EXERCISE BRIEF >> Rewrite the part of the data that opens with the line containing "will (361, 282)." and closes with the line containing "The width and height of the screenshot is (952, 1270).", replacing "Sigma" with "Summation" and leaving everything else unchanged. Return only those lines.

GIVEN RECORDS >>
== == ==

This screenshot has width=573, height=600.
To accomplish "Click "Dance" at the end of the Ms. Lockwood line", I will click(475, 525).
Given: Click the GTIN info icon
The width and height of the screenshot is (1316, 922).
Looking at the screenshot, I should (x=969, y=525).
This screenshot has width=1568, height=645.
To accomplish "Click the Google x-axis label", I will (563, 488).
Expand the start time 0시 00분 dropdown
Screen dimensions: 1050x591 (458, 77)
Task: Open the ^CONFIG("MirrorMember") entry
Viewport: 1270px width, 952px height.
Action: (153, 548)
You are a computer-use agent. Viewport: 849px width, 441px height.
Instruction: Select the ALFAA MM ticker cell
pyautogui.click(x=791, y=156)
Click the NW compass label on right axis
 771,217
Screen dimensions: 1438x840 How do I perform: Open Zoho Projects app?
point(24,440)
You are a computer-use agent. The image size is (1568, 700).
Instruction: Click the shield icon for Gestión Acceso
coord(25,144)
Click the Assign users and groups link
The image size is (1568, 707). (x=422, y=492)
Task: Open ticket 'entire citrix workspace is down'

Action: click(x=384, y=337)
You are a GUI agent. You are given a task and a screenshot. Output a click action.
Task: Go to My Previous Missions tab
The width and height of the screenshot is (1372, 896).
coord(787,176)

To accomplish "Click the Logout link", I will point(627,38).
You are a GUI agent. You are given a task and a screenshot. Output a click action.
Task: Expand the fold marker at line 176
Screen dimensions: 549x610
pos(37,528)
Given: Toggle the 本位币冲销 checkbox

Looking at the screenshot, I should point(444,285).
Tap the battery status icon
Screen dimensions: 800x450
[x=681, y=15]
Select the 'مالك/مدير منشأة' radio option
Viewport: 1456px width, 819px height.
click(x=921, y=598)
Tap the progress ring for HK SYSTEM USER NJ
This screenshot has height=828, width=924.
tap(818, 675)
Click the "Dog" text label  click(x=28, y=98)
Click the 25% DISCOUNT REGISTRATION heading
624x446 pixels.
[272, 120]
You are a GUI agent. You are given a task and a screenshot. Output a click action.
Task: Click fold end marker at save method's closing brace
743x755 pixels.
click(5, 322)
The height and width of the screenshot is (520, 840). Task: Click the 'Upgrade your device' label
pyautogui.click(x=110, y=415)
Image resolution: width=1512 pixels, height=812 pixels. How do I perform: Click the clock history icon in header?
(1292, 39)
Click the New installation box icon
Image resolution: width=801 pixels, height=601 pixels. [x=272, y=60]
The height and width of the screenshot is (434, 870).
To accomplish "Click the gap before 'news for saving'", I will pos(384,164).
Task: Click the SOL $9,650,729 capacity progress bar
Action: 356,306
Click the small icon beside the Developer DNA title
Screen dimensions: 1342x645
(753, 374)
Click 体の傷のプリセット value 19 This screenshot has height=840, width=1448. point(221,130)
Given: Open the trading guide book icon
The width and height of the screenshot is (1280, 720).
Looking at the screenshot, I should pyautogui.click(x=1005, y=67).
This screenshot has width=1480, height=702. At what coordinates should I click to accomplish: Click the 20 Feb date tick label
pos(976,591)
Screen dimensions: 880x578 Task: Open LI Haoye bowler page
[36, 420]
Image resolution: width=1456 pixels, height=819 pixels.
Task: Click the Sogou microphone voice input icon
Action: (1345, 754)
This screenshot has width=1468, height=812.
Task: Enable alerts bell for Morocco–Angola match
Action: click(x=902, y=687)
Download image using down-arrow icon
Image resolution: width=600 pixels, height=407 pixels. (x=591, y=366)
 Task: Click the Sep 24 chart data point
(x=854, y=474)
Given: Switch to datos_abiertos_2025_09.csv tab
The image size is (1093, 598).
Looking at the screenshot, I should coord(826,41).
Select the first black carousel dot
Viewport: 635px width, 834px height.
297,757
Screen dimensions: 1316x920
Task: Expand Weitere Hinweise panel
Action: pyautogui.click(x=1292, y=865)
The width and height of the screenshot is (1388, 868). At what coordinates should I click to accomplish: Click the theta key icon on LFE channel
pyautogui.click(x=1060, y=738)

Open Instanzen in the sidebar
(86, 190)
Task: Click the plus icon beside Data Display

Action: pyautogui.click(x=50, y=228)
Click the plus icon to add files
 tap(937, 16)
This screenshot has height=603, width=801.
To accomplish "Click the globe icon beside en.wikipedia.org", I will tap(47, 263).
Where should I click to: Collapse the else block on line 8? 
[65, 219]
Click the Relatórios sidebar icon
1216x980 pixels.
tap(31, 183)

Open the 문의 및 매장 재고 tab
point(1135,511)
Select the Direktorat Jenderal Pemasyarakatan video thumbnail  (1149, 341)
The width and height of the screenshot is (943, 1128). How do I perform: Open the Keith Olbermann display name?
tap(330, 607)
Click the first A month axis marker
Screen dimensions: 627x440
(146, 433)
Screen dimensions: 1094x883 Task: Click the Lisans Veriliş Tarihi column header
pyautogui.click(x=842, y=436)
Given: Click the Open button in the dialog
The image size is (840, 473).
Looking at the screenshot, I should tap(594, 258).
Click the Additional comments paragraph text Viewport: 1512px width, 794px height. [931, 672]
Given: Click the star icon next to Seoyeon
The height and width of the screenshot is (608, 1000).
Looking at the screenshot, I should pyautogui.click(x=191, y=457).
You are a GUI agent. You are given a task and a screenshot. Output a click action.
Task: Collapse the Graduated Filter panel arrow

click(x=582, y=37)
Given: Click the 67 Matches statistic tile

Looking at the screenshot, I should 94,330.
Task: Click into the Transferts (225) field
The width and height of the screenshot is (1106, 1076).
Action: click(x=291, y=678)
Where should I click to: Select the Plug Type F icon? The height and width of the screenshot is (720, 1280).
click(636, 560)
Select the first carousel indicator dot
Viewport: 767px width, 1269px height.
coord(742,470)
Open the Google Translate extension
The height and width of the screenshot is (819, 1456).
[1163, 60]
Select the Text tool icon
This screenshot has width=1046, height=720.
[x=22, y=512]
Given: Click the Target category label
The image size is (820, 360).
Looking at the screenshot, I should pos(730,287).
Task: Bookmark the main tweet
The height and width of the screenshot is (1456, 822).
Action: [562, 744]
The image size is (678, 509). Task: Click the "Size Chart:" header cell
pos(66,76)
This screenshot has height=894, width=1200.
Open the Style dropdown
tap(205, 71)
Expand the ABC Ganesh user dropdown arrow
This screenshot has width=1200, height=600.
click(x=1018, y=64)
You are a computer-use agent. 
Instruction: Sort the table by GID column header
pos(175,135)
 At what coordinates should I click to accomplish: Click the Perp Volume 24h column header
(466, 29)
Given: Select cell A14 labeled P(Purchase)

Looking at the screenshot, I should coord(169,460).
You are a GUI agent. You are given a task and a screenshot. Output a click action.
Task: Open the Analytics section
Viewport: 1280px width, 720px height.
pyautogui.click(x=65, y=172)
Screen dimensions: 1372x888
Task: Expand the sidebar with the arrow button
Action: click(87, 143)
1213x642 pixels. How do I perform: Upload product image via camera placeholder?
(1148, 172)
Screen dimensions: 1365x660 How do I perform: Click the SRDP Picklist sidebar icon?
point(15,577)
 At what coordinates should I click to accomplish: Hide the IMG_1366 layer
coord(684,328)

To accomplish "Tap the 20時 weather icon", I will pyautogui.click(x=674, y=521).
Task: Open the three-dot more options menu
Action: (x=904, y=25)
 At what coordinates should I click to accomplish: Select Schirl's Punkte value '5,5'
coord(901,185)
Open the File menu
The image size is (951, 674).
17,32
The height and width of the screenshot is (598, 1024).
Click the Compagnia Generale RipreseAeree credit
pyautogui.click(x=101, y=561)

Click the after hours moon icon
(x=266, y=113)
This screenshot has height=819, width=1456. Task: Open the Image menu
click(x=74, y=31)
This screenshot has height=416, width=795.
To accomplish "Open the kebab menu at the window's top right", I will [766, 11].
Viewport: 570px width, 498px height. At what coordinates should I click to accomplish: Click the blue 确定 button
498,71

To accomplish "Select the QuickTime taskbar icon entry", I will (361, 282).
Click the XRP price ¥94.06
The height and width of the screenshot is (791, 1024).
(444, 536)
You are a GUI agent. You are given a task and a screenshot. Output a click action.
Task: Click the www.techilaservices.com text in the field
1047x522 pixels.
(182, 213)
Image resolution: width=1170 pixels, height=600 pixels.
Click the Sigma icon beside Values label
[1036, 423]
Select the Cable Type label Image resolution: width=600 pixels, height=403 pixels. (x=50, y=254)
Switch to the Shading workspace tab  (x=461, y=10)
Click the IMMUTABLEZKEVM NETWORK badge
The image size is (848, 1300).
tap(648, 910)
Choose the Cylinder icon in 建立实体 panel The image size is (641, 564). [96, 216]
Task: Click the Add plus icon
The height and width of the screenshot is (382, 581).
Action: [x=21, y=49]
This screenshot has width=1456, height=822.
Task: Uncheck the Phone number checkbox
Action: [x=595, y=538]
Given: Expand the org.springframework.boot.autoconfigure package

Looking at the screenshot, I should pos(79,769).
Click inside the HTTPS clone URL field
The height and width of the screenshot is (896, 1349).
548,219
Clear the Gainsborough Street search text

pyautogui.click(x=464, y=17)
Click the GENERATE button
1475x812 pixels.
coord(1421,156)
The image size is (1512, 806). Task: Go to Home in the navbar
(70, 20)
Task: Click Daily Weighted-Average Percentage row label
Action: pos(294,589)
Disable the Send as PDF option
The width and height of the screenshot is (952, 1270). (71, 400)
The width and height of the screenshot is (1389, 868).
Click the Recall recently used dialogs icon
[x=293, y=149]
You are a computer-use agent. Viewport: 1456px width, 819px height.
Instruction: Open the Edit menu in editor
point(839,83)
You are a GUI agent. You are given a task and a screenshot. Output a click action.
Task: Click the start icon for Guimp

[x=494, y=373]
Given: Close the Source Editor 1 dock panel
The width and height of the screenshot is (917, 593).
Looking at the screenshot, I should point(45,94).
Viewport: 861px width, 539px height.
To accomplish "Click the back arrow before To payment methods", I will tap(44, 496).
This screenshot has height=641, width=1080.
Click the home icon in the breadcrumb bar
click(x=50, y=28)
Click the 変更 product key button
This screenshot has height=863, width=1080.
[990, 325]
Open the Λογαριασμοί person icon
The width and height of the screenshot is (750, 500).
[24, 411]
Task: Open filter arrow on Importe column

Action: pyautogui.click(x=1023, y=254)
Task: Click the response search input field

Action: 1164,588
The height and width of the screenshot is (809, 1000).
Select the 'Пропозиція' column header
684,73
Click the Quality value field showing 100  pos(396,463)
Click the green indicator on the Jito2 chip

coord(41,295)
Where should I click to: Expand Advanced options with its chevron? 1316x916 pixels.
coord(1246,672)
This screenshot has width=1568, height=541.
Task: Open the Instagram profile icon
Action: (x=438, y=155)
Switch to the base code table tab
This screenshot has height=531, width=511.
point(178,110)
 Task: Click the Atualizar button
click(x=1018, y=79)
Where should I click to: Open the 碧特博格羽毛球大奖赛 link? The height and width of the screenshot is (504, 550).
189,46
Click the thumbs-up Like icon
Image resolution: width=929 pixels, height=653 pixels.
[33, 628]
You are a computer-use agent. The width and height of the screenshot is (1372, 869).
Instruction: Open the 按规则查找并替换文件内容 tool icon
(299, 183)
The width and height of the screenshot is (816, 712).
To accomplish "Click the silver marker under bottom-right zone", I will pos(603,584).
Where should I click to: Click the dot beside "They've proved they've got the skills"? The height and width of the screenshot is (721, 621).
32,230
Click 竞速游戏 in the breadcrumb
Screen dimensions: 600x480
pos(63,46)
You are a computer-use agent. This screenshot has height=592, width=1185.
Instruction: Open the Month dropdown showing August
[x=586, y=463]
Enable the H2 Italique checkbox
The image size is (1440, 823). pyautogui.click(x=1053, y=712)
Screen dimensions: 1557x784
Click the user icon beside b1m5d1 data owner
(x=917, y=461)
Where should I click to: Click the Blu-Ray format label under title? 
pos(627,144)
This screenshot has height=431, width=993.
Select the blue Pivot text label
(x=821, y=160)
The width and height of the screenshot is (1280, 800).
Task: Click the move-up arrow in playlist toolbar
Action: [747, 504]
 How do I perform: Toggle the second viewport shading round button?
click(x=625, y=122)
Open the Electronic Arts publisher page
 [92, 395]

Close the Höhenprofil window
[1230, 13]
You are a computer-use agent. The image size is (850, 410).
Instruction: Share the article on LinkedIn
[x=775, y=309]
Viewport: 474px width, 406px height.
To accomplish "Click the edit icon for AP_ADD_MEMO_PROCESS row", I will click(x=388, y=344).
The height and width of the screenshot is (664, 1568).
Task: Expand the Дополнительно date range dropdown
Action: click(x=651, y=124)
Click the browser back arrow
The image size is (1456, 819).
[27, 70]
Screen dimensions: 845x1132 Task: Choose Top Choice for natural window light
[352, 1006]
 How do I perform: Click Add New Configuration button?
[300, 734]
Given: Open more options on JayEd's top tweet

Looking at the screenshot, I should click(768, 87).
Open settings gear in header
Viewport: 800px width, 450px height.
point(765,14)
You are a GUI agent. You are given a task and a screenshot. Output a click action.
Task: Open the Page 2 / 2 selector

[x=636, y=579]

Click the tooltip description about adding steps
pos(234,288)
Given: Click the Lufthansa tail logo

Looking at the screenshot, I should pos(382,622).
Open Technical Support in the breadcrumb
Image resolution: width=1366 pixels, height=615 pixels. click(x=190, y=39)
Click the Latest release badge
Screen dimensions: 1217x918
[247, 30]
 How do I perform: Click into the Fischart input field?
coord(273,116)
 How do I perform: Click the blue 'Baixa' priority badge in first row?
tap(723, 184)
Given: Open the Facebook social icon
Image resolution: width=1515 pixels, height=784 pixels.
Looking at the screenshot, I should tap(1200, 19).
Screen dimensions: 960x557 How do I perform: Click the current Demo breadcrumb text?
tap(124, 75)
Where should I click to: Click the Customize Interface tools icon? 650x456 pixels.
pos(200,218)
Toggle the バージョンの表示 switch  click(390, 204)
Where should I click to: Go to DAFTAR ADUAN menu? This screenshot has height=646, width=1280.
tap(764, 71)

== == ==

ANSWER TO THIS EXERCISE >>
To accomplish "Select the QuickTime taskbar icon entry", I will (361, 282).
Click the XRP price ¥94.06
The height and width of the screenshot is (791, 1024).
(444, 536)
You are a GUI agent. You are given a task and a screenshot. Output a click action.
Task: Click the www.techilaservices.com text in the field
1047x522 pixels.
(182, 213)
Image resolution: width=1170 pixels, height=600 pixels.
Click the Summation icon beside Values label
[1036, 423]
Select the Cable Type label Image resolution: width=600 pixels, height=403 pixels. (x=50, y=254)
Switch to the Shading workspace tab  (x=461, y=10)
Click the IMMUTABLEZKEVM NETWORK badge
The image size is (848, 1300).
tap(648, 910)
Choose the Cylinder icon in 建立实体 panel The image size is (641, 564). [96, 216]
Task: Click the Add plus icon
The height and width of the screenshot is (382, 581).
Action: [x=21, y=49]
This screenshot has width=1456, height=822.
Task: Uncheck the Phone number checkbox
Action: [x=595, y=538]
Given: Expand the org.springframework.boot.autoconfigure package

Looking at the screenshot, I should pos(79,769).
Click inside the HTTPS clone URL field
The height and width of the screenshot is (896, 1349).
548,219
Clear the Gainsborough Street search text

pyautogui.click(x=464, y=17)
Click the GENERATE button
1475x812 pixels.
coord(1421,156)
The image size is (1512, 806). Task: Go to Home in the navbar
(70, 20)
Task: Click Daily Weighted-Average Percentage row label
Action: pos(294,589)
Disable the Send as PDF option
The width and height of the screenshot is (952, 1270). (71, 400)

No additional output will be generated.